Ne cherchons donc pas Dieu dans les hauteurs de la raison comme le prescrivent Russell et Baillargeon. Cherchons-le en bas, dans le cœur des hommes, car comme le dit Pascal, « Le cœur a ses raisons que la raison ne connaît point. »[10] Or, les raisons du cœur, ce sont les raisons de l’amour.[11] Du moins, est-ce ainsi en christianisme. Mais avant d’en dire davantage sur l’amour (agapè) en christianisme, disons comment la religion, plus précisément le sacré, advient dans la vie profane des êtres humains.

Selon les spécialistes des religions, en tout premier lieu Rudolf Otto qui, dans son étude, Le sacré[12], devenue un classique dans l’étude des religions, montre que le sacré est une dimension incontournable de l’existence humaine. Ce n’est pas une idée ou un concept, mais d’abord et avant tout, une expérience. Celle qu'il a baptisé de « numineux ». Faire l’expérience du sacré - du numineux - est essentielle pour le croyant. C’est une expérience profonde qui bouleverse l’appréhension familière du monde. L’expérience du sacré ou du numineux donne la conviction qu’au-delà de la vie profane de tous les jours, il existe une réalité transcendante. C’est ce que découvre le croyant lorsqu’il se «converti».

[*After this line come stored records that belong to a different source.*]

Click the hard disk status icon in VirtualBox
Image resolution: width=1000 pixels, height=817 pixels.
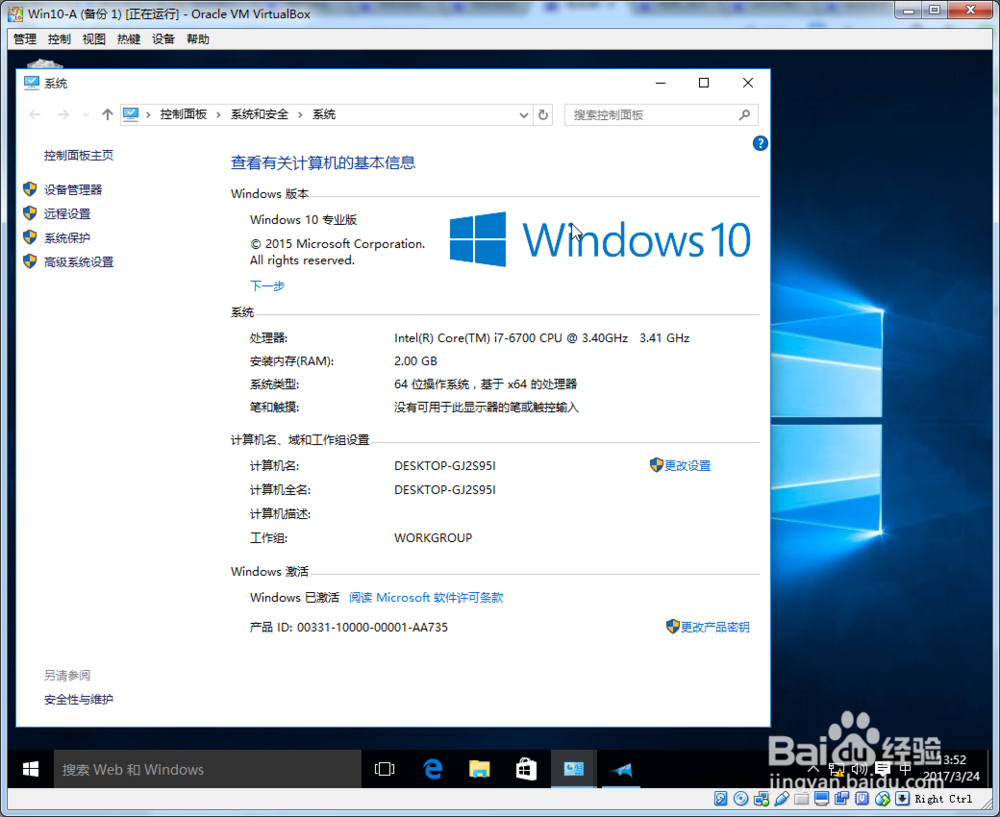pos(720,799)
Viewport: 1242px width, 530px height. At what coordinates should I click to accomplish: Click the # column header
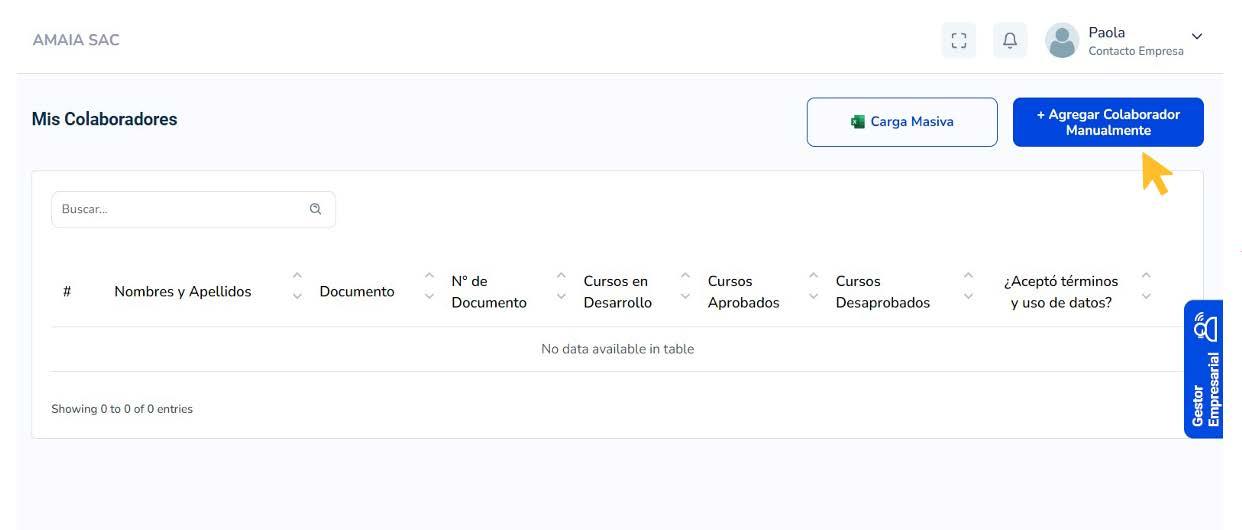(67, 292)
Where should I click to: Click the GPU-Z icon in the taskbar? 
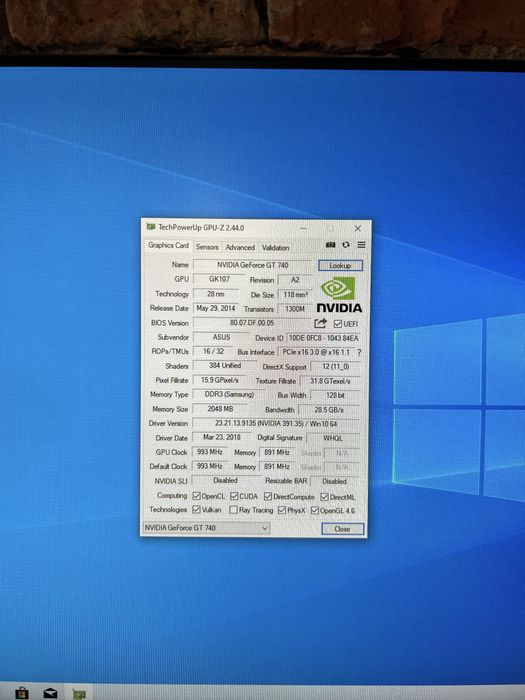click(79, 694)
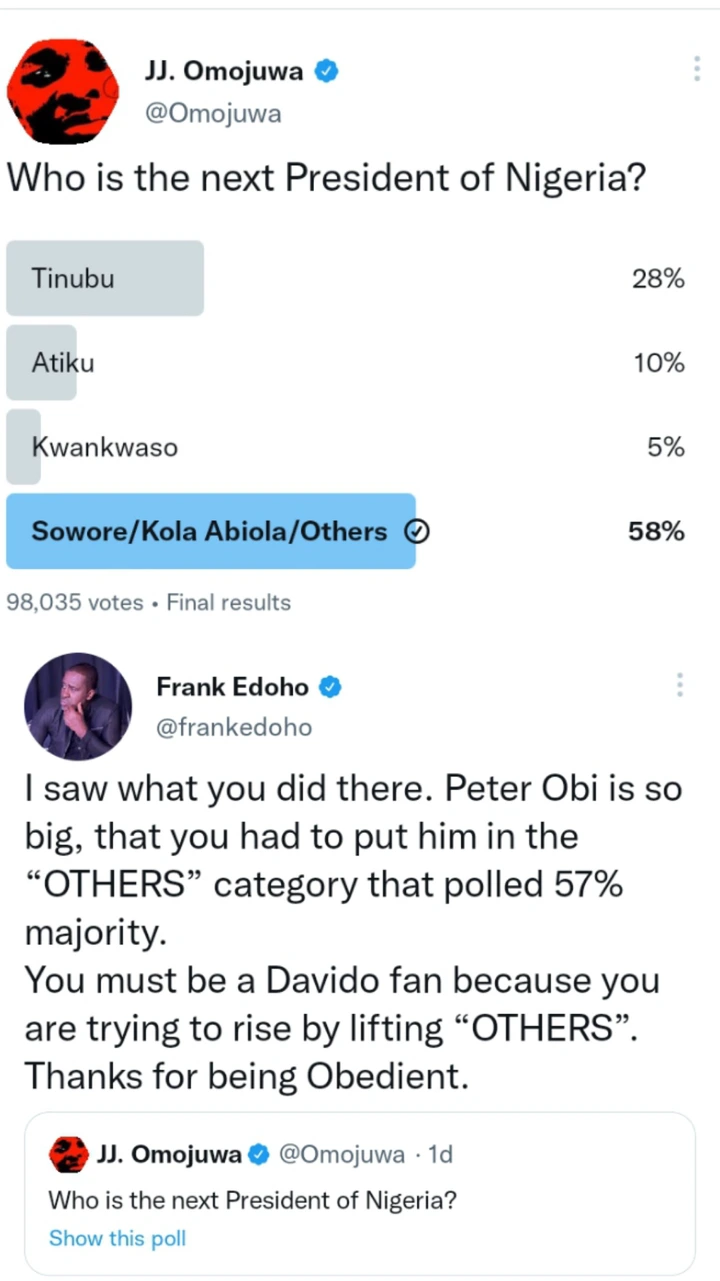Click JJ. Omojuwa's verified badge
Screen dimensions: 720x1281
pos(327,71)
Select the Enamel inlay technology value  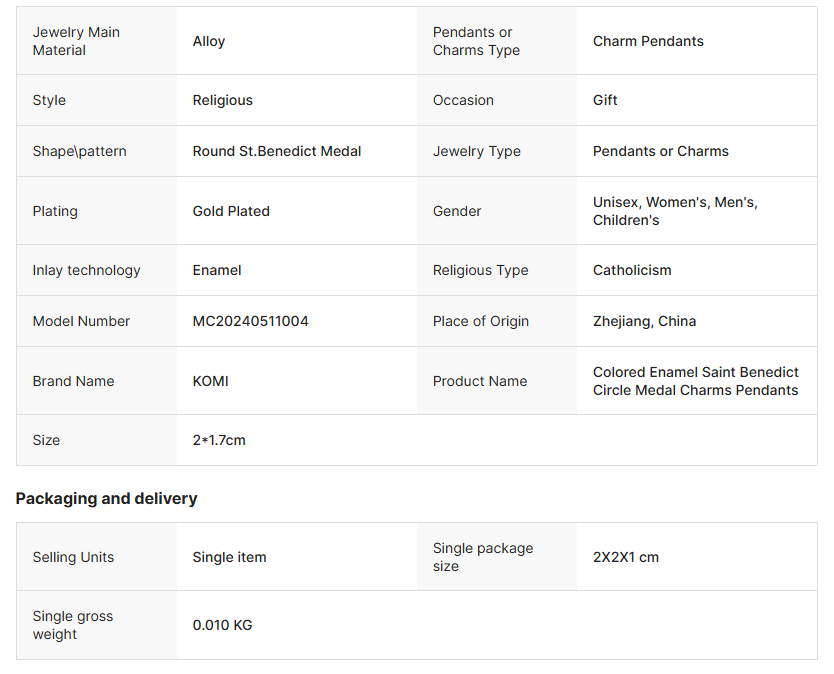[x=217, y=270]
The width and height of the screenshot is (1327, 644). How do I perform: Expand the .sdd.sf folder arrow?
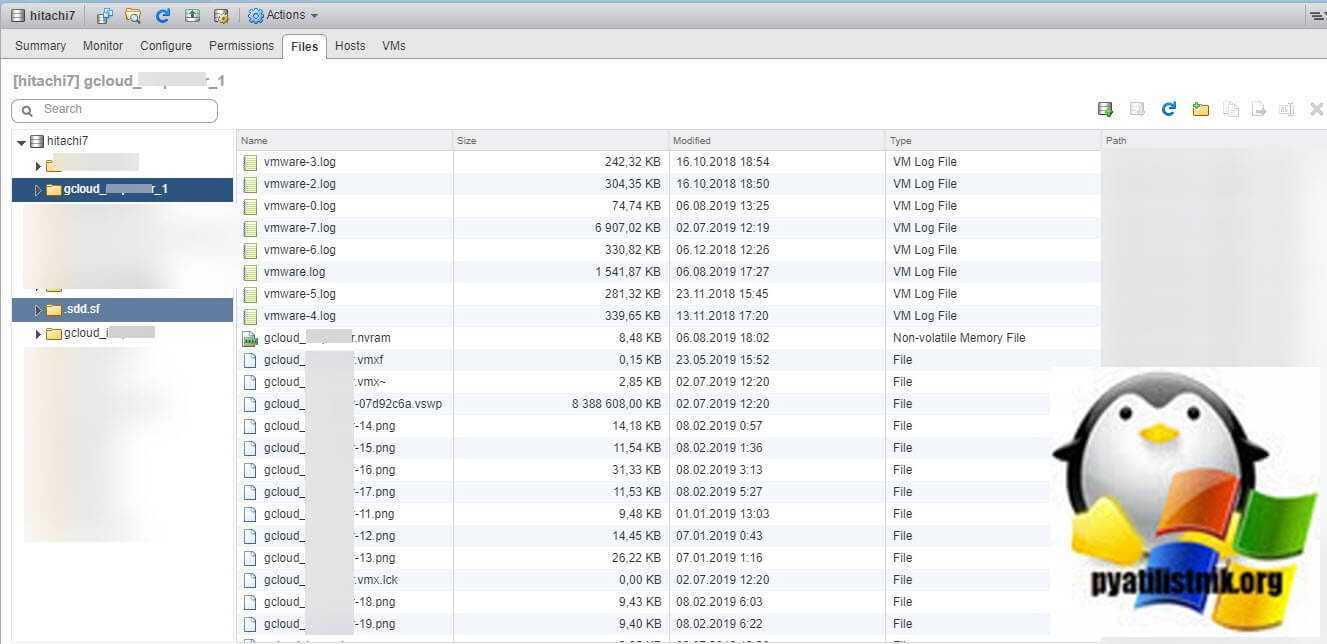coord(38,310)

L’historien des religions, Mircea Eliade[13], désigne l’irruption du sacré dans la vie profane comme étant une hiérophanie (du grec hieros, sacré, phanein, se manifester). Il s’agit donc, surtout, d’une expérience d’une grande intensité émotionnelle mais qui n’est pas dépourvue de sens, donc de contenu cognitif, au contraire, puisque la hiérophanie donne sens, un sens sacré à l’existence ainsi qu’à l’univers dans sa totalité. Si l’on perd de vue la dimension hiérophanique de la vie du croyant, le vécu de ce dernier devient complètement irrationnel, telle la fameuse théière de Russell qui n'est associée à aucune hiérophanie. Chez le chrétien, la croix n’est jamais qu’un simple instrument de torture comme elle l’était chez les Romains. Elle évoque le sacré par excellence - le numineux -: la mort et la résurrection du Christ, c’est-à-dire de Dieu fait homme, mort par amour pour l’humanité. C’est le symbole du don (agapè) par excellence. La croix symbolise l’amour-don (agapè). Cette hiérophanie se retrouve dans nombre de symbolisme chrétien. Dans la crèche, en particulier. Dieu, le Tout-Puissant, l’Être suprême, naît dans la pauvreté et non dans la richesse d’un palais royal. Stupéfiant! Dieu naît dans la pauvreté et l’exclusion ! La raison est choquée par ce paradoxe. Seuls les gens simples, les exclus, misérables, les parias de la société (les bergers) peuvent l’approcher. Oui, comme dit Georges Madore, Dieu naît dans les bas-fonds. Inutile de braquer les télescopes sur le ciel pour le voir. Il est couché dans une mangeoire. Scandale pour la raison !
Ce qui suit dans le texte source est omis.